Corallites may take on a wide range of shapes and sizes. Certain terms will become familiar when learning about corals, and some key ones are discussed below. It is, however, important to be aware that these classifications are somewhat arbitrary, so please consider the following to be a series of spectra rather than clear cut categories. Nevertheless familiarity with these terms will be a beneficial tool when identifying corals.
Immersed ↔ Exsert
Corallites that form depressions in the colony surface are described as immersed, whereas those that extend above the colony surface are called exsert. This is the same term used to describe septa that extend above the corallite, as discussed above. Whereas some genera may consistently have immersed corallites (e.g. Porites, p. 13 of the Coral Finder), other genera may have species that differ in this characteristic, for example Turbinaria (p. 18 of the Coral Finder) may have either immersed or exsert corallites. The corallites may also change as they get close to the edges of the colony.
Irregular ↔ Neat
Corallites may be regularly sized producing a neat appearance, or they may grow in an irregular pattern with different sizes, shapes and orientations. Astreopora provides a classic example of colonies possessing irregular looking corallites (p. 10 of the Coral Finder). This difference is particularly clear when comparing these photos of Astreopora with those of Diploastrea (p. 11 of the Coral Finder); Diploastrea’s corallites are regularly sized and arranged producing an overall neat appearance to the colony.

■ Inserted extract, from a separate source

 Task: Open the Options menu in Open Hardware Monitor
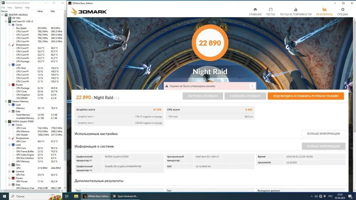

Rounded ↔ Polygonal and Tubular ↔ Conical
The distinctions in corallite shape can be broken down even further. For example corallites may be rounded or polygonal: Montastrea forms rounded corallites, whereas Leptastrea has more angular corallites, and are therefore described as polygonal (p. 11 and 13 of the Coral Finder, respectively).
Further distinctions can be made regarding corallite shape when discussing exsert corallites. Rounded corallites may be tubular (e.g. Turbinaria, p.17 of the Coral Finder) or conical (e.g. Astreopora, p. 10 of the Coral Finder). Similarly polygonal corallites may form cones (e.g. Diploastrea, p. 11 of the Coral Finder).
One last category of corallites that may be separated are those that grow at an angle up from the colony surface. These corallites are described as inclined and you will read the description ‘inclined towards colony margins’ in a number of genera where the corallites point out towards the edges of the colony (e.g. Mycedium, p. 19 of the Coral Finder).